◆ **YOUR OBJECTIVE**: Within the data that follows, how many lines contain the word "agent"? Reply with only the number.

◆ **RECORDS FOR THE EXERCISE**:
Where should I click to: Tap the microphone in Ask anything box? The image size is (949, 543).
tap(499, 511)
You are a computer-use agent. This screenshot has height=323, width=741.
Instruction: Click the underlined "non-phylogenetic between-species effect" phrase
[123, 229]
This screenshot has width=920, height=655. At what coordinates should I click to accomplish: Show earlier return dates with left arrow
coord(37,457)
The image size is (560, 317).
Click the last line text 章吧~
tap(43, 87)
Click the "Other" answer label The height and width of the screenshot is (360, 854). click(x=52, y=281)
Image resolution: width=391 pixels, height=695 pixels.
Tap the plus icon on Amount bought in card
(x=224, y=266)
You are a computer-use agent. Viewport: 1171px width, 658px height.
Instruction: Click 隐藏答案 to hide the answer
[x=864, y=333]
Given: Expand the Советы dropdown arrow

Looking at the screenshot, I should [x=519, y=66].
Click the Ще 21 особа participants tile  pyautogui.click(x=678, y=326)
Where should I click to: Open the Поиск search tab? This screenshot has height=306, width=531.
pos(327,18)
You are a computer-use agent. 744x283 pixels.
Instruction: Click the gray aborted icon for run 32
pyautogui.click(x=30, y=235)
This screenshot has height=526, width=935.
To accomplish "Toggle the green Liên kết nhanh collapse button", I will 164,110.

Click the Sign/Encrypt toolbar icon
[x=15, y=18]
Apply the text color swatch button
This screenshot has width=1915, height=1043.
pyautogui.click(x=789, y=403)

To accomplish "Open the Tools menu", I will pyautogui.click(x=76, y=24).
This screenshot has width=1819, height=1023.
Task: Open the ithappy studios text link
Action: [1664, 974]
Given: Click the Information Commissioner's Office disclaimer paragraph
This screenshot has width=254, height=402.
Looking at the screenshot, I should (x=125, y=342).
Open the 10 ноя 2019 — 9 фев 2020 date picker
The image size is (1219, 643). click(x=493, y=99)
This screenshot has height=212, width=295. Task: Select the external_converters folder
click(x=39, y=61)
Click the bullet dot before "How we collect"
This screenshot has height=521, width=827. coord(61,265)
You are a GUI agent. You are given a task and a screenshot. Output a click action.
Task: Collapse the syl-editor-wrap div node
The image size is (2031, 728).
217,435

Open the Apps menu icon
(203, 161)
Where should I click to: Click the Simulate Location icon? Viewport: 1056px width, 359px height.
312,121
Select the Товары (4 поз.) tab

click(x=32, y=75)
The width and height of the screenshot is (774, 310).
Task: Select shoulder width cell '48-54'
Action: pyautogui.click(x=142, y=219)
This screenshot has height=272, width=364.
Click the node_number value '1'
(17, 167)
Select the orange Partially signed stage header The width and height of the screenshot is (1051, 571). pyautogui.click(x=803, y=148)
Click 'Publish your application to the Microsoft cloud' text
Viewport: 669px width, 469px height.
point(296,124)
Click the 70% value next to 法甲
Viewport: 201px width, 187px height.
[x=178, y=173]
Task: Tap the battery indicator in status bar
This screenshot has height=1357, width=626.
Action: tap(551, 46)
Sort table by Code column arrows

◆ **FINISHED EXERCISE**: 4